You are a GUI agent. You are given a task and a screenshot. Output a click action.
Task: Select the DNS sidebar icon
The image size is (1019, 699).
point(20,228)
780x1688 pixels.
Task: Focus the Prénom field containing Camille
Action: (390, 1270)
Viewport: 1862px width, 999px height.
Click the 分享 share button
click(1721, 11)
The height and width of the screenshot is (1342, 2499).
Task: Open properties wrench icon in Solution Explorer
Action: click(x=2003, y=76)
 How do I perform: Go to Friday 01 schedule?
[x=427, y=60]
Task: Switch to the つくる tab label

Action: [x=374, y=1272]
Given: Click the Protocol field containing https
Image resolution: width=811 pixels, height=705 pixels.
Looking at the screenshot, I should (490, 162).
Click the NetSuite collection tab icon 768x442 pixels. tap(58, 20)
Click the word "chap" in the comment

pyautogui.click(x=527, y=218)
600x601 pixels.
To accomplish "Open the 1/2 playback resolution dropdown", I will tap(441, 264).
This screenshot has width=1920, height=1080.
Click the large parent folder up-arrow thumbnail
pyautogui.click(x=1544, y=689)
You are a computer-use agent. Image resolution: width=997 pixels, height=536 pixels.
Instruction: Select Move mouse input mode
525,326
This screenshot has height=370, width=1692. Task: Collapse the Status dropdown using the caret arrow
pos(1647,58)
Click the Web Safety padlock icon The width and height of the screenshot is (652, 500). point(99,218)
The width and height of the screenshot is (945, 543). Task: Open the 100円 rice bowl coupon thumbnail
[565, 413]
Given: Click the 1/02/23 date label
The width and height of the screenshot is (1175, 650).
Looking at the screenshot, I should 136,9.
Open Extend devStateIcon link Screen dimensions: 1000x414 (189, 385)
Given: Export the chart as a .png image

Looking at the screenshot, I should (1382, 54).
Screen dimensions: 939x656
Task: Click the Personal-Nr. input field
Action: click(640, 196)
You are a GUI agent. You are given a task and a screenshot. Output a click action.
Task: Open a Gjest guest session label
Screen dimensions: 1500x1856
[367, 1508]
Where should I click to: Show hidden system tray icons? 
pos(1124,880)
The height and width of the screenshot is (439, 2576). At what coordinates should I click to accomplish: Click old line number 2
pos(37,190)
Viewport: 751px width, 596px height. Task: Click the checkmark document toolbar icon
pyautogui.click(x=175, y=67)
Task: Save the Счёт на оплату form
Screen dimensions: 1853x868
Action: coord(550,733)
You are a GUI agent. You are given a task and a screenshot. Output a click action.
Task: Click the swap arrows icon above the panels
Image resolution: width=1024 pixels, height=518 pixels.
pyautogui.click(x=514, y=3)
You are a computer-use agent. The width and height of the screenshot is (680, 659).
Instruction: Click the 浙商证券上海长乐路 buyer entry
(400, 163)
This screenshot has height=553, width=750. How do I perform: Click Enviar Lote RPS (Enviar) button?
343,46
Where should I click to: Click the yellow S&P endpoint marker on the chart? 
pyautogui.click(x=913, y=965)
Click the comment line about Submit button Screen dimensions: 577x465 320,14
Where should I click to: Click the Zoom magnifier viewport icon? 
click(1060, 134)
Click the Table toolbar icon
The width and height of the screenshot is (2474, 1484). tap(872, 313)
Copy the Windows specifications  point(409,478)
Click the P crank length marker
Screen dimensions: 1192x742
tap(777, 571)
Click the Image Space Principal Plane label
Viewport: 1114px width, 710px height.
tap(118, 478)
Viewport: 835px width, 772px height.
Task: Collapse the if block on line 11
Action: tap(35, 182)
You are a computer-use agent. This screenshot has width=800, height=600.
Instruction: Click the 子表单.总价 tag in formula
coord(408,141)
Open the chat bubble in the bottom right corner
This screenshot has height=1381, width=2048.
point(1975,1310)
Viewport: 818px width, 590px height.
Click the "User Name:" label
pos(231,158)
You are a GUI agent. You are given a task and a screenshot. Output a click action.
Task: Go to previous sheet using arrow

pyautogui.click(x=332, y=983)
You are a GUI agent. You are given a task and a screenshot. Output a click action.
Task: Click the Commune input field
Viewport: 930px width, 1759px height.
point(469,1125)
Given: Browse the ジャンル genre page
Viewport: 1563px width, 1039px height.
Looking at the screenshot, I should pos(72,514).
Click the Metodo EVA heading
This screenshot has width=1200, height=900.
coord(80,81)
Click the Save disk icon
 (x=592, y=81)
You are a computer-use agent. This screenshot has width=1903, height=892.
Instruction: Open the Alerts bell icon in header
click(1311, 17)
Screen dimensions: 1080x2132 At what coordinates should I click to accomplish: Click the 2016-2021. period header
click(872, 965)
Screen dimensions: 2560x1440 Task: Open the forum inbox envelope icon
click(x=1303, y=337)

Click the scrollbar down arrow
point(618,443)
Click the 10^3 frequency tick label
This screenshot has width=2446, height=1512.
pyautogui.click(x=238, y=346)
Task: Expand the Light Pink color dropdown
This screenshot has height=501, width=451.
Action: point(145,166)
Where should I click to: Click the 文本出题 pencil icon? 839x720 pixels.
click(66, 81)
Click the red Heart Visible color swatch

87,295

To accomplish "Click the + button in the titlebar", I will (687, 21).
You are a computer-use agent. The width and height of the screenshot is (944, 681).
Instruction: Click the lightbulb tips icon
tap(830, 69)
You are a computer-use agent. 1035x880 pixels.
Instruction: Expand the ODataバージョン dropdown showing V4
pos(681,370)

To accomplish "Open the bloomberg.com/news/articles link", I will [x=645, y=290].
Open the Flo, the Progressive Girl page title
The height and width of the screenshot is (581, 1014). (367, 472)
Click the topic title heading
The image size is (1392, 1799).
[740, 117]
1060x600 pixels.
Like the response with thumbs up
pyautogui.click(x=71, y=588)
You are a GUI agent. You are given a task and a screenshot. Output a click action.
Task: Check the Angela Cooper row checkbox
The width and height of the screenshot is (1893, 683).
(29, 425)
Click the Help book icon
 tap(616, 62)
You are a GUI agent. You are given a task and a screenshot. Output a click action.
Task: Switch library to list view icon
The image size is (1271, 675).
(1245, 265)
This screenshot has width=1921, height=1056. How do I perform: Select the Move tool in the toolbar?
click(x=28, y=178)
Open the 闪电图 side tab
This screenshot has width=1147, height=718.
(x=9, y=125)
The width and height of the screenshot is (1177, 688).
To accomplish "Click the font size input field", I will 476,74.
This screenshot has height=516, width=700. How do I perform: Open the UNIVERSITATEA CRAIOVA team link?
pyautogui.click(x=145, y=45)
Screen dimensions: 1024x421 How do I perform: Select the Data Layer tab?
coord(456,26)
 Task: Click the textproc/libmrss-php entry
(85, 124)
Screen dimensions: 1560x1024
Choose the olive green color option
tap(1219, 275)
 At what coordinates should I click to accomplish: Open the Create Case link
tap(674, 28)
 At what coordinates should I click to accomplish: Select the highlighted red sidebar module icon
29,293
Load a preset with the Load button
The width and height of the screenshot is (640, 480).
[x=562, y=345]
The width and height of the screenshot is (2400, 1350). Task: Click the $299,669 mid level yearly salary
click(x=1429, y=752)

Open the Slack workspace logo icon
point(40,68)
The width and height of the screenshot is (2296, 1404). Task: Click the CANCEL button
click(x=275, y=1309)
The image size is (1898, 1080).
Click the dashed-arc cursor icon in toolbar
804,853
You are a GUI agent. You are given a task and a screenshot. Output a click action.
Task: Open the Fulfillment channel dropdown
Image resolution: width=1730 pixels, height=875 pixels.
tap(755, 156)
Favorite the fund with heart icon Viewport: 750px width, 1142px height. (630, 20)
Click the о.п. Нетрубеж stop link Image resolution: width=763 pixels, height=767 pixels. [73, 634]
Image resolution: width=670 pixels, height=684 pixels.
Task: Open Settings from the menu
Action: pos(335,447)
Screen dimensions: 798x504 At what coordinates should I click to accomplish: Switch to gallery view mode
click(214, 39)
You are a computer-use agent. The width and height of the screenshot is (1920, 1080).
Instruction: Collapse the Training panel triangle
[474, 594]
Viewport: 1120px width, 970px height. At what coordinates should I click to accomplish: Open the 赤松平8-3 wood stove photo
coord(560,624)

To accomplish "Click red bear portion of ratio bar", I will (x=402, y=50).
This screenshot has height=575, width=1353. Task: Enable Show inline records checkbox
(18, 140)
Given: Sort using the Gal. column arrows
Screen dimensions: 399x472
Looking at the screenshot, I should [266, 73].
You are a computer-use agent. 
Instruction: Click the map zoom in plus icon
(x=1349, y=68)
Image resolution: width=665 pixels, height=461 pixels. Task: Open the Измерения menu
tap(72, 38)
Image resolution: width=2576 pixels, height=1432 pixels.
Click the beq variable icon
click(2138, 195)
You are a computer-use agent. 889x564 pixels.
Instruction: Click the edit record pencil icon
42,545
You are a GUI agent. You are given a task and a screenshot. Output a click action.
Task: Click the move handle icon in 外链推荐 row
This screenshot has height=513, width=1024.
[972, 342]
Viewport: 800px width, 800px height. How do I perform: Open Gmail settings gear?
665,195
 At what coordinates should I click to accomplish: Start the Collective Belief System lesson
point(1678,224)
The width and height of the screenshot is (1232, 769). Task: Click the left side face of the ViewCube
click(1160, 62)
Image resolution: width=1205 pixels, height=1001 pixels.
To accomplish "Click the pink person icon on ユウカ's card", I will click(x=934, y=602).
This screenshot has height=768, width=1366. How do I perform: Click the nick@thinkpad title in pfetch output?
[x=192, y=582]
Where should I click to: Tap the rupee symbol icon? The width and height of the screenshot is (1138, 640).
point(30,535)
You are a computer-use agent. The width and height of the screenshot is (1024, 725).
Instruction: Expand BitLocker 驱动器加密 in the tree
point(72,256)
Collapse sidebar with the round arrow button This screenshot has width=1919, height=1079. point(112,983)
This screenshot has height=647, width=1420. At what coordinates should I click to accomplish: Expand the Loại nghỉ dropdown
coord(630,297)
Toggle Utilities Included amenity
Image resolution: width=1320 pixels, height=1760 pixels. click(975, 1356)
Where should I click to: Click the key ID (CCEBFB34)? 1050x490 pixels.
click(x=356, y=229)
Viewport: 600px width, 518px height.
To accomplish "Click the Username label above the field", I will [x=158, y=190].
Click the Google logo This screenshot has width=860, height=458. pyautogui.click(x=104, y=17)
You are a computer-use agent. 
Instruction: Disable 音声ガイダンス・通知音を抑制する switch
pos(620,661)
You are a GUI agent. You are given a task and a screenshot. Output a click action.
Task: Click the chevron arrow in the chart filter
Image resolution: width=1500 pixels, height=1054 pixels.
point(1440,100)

## The exercise
Copy out the items above word for word, starting at the line containing "Copy the Windows" and ending at the line containing "Action: tap(35, 182)", both included.

## Answer to this problem
Copy the Windows specifications  point(409,478)
Click the P crank length marker
Screen dimensions: 1192x742
tap(777, 571)
Click the Image Space Principal Plane label
Viewport: 1114px width, 710px height.
tap(118, 478)
Viewport: 835px width, 772px height.
Task: Collapse the if block on line 11
Action: tap(35, 182)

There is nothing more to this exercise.